- Saved entries:
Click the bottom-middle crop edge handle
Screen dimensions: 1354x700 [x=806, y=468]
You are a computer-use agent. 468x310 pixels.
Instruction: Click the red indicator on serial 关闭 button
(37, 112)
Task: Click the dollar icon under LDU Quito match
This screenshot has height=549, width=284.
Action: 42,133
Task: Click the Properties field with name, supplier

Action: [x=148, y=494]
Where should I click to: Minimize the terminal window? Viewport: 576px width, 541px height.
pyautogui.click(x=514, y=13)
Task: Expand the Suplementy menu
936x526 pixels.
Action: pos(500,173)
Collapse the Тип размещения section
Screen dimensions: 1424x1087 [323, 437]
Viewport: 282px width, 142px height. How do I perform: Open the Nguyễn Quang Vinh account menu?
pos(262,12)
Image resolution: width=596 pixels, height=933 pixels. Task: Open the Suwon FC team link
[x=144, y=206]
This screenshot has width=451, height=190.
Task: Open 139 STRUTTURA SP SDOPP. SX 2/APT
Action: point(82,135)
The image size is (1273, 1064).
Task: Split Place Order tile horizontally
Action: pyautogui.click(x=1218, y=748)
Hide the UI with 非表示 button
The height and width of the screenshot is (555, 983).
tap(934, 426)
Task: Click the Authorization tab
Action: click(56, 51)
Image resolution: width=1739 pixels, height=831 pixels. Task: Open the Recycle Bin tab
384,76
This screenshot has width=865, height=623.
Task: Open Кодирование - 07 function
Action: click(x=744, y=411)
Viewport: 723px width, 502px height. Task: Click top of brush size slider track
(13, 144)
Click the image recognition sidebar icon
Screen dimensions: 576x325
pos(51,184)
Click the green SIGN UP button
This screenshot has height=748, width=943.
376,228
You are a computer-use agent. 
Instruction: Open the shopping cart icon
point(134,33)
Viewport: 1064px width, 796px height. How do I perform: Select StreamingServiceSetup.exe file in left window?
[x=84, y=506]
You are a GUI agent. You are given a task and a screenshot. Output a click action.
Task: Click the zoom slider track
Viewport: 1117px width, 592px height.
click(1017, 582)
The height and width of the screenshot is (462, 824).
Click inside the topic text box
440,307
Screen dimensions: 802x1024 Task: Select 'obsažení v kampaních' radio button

- Exercise objective: Filter the lines above, keeping and copying those that contain "computer".

- Written answer:
You are a computer-use agent. 468x310 pixels.
You are a computer-use agent. 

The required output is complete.